═════ RECORDS PROVIDED ═════

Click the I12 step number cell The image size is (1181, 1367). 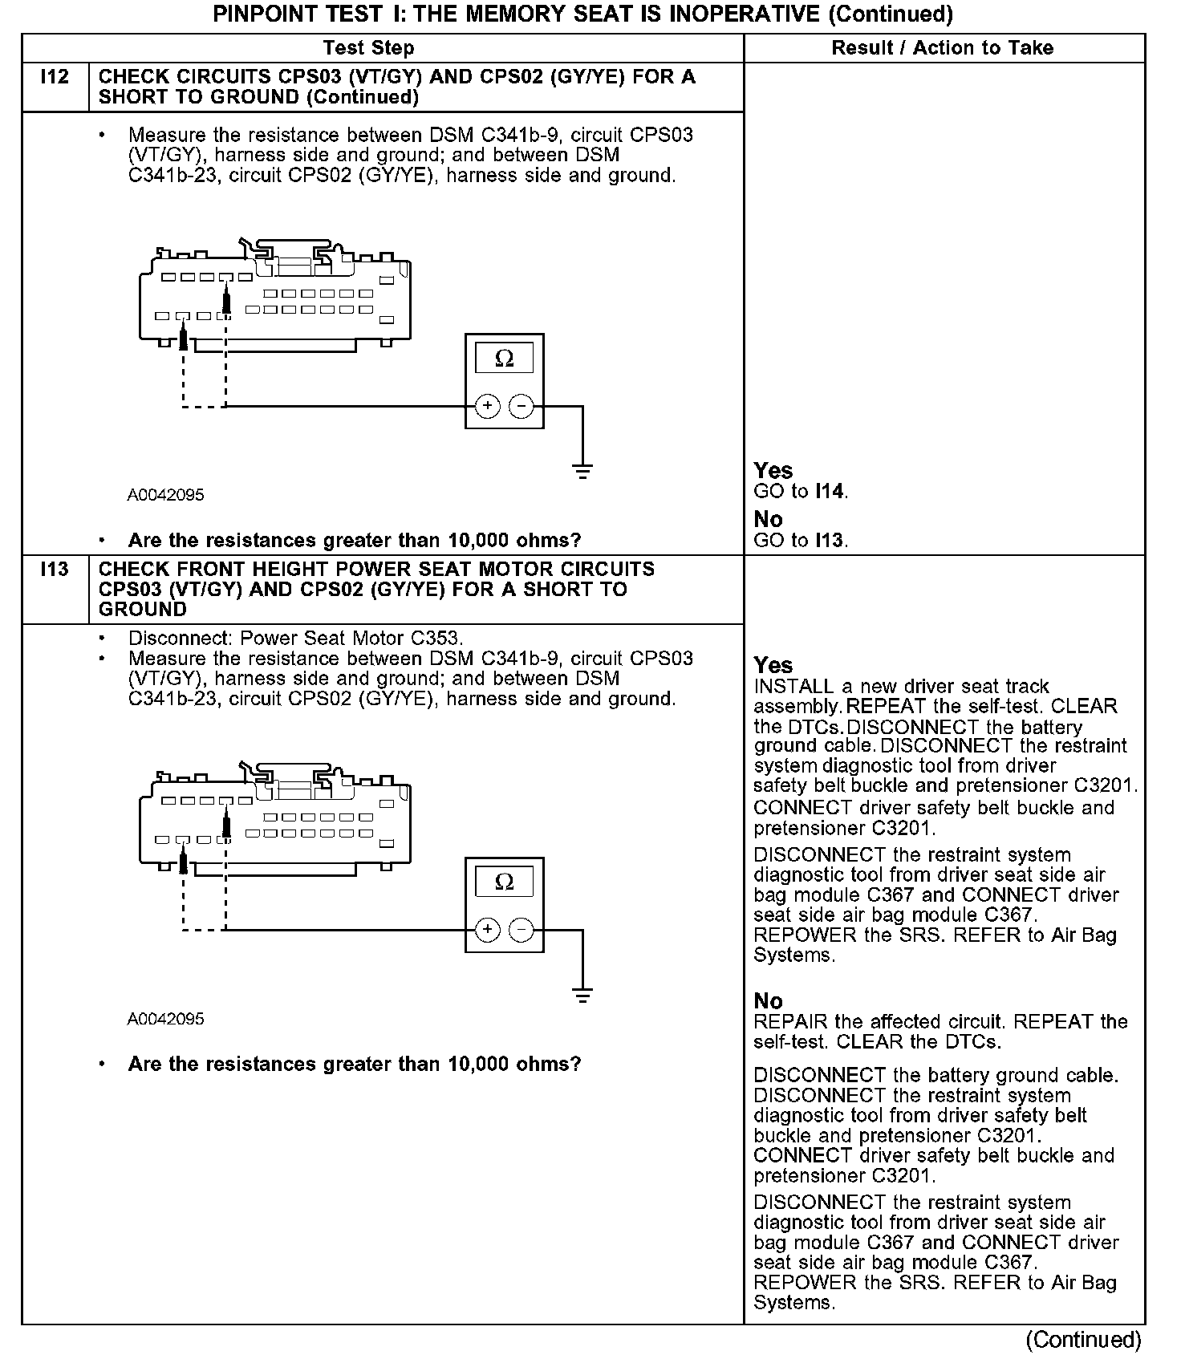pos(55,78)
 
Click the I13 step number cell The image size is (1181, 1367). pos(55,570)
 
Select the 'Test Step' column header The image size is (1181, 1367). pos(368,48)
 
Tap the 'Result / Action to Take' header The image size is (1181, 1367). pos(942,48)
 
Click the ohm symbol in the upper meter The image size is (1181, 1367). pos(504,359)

═════
═════ RECORDS PROVIDED ═════

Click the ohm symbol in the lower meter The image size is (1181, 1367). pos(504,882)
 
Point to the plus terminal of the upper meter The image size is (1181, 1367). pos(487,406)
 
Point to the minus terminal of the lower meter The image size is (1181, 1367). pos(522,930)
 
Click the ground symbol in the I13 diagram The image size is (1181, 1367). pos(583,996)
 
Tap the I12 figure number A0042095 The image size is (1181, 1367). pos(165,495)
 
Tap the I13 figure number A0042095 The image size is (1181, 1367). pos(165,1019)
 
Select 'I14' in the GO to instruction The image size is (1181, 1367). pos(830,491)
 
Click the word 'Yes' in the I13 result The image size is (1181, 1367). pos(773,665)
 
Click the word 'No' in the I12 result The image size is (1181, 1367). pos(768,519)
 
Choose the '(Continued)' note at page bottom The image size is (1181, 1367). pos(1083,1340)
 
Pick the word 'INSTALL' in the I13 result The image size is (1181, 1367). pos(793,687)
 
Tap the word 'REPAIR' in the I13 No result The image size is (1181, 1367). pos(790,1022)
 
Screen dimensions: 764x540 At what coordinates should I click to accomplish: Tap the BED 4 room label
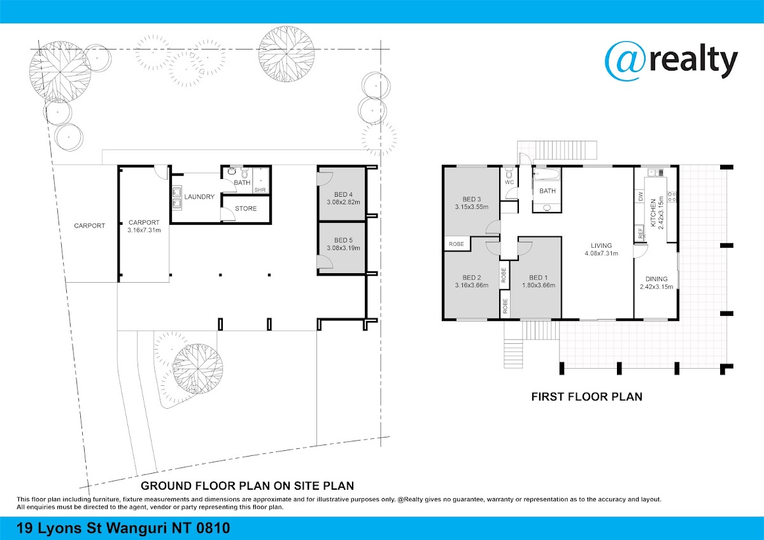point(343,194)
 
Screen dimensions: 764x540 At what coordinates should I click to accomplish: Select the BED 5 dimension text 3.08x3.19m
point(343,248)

═════

- _WORK INSTRUCTIONS_: Rewrite the items above as a numbered list, leaving out blank lines. Start with the line containing "Click the I13" and go through the line containing "Tap the 'Result".

- _ANSWER TO THE EXERCISE_:
1. Click the I13 step number cell The image size is (1181, 1367). pos(55,570)
2. Select the 'Test Step' column header The image size is (1181, 1367). pos(368,48)
3. Tap the 'Result / Action to Take' header The image size is (1181, 1367). pos(942,48)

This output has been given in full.